From the text on Friday's US stock sell-off, extract everything from "Market Reactions and" down to "hopes for negotiation.", copying it word for word.

**Provided text**

====================

On Friday, US stocks experienced a dramatic sell-off as China retaliated against the United States with tariffs, escalating the global trade war. The Dow Jones Industrial Average plunged by 2,231 points, or 5.5%, while the broader S&P 500 index fell 5.97%. The tech-heavy Nasdaq Composite dropped 5.82%, closing in a bear market for the first time since 2022, down more than 20% from its record high in December. The Dow also closed in correction territory, down more than 10% from its record high in December, marking its first correction since March 7, 2022.
Market Reactions and Economic Concerns
The sharp declines in US stocks were driven by fears that the escalating trade war could plunge the US and global economies into a recession. JPMorgan analysts had previously warned that both the US and the global economy had a 60% chance of entering a recession in 2025, with the odds increasing if countries began to retaliate against the US. China’s retaliation on Friday heightened these concerns, as it raised the risk of further escalation and diminished hopes for negotiation.

====================

**Given information**

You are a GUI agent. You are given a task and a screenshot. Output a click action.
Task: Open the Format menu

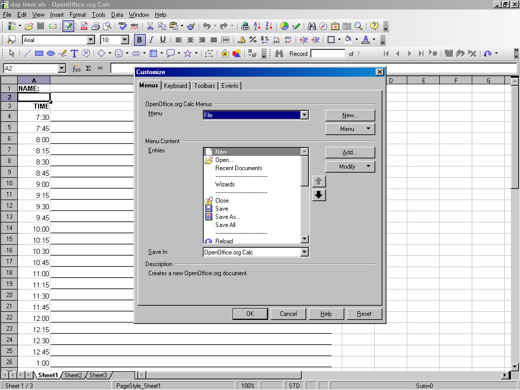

====================

**Solution to this exercise**
Market Reactions and Economic Concerns
The sharp declines in US stocks were driven by fears that the escalating trade war could plunge the US and global economies into a recession. JPMorgan analysts had previously warned that both the US and the global economy had a 60% chance of entering a recession in 2025, with the odds increasing if countries began to retaliate against the US. China’s retaliation on Friday heightened these concerns, as it raised the risk of further escalation and diminished hopes for negotiation.